Exeter Medieval Studies Blog

750th Anniversary at Westminster Abbey

Posted by jc584

16 October 2019

This week marks the 750th anniversary of the last translation of the relics of Edward the Confessor at Westminster Abbey, in 1269, to the new shrine created at the direction of Henry III.

The Confessor’s shrine at Westminster Abbey

The new shrine was the centrepiece of the scheme for the elaboration and beautification of the abbey church in which King Henry had invested for more than twenty-five years.

Henry III, as depicted by Matthew Paris

The ceremony, conducted on the liturgical feast of the translation, 13 October, drew only modest attention in contemporary annals, although the compiler of the Flores historiarum reported the immediate cure of two supplicants at the shrine, Benedict, a clerk of Winchester, and John, an Irish layman, suffering from diabolical possession.

On 15 October 2019, the Dean & Chapter of Westminster led a commemorative service in the presence of Her Majesty the Queen.

Artefacts of the Abbey’s medieval history, an early witness to the Confessor’s foundation charter, and the magnificent illuminated Missal of the fourteenth-century abbot, Nicholas Litlyngton (1362-1386) were processed through the nave to the chancel steps for display at the High Altar.

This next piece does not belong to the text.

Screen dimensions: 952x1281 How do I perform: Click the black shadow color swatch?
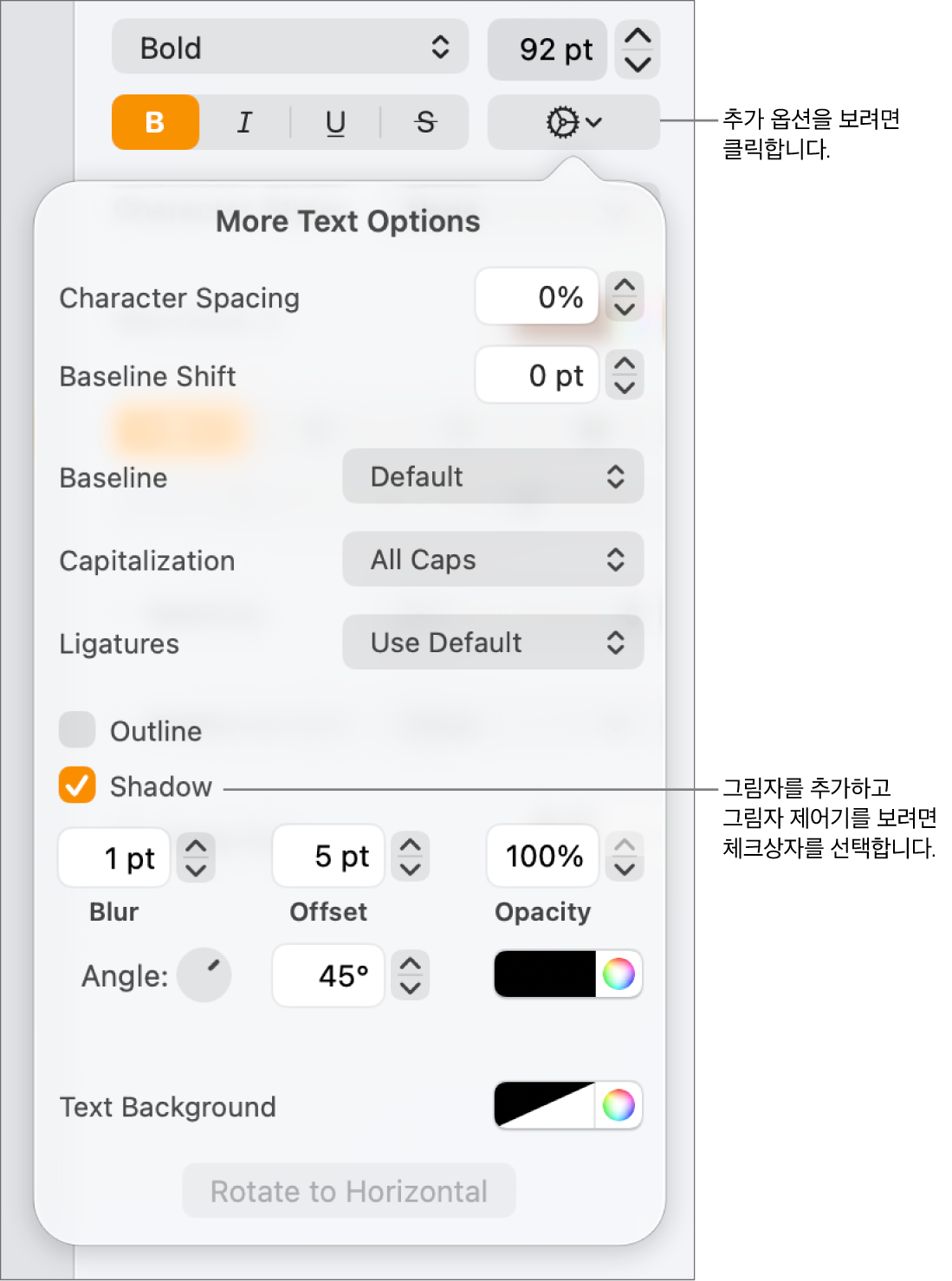(545, 974)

The Queen presented roses to be placed before the shrine of St Edward.

The Litlyngton Missal

Timed to coincide with the 750th anniversary a new history of Westminster Abbey, Westminster Abbey: A Church in HIstory, has been published by Yale University Press in association with the Paul Mellon Centre.

The book explores the origins of the monastic church, its early post-Conquest history, its Plantagenet preeminence and its successive reinventions, before the Reformation as the lynchpin of a network of Tudor chantries, subsequently its brief term as a post-Reformation cathedral, reaching right up to its contemporary role as a church for the nation and the Commonwealth. James Clark, in Exeter’s Department of History, has co-authored the chapters on the high and later Middle Ages with Paul Binski (Cambridge). The book is edited by Sir David Cannadine.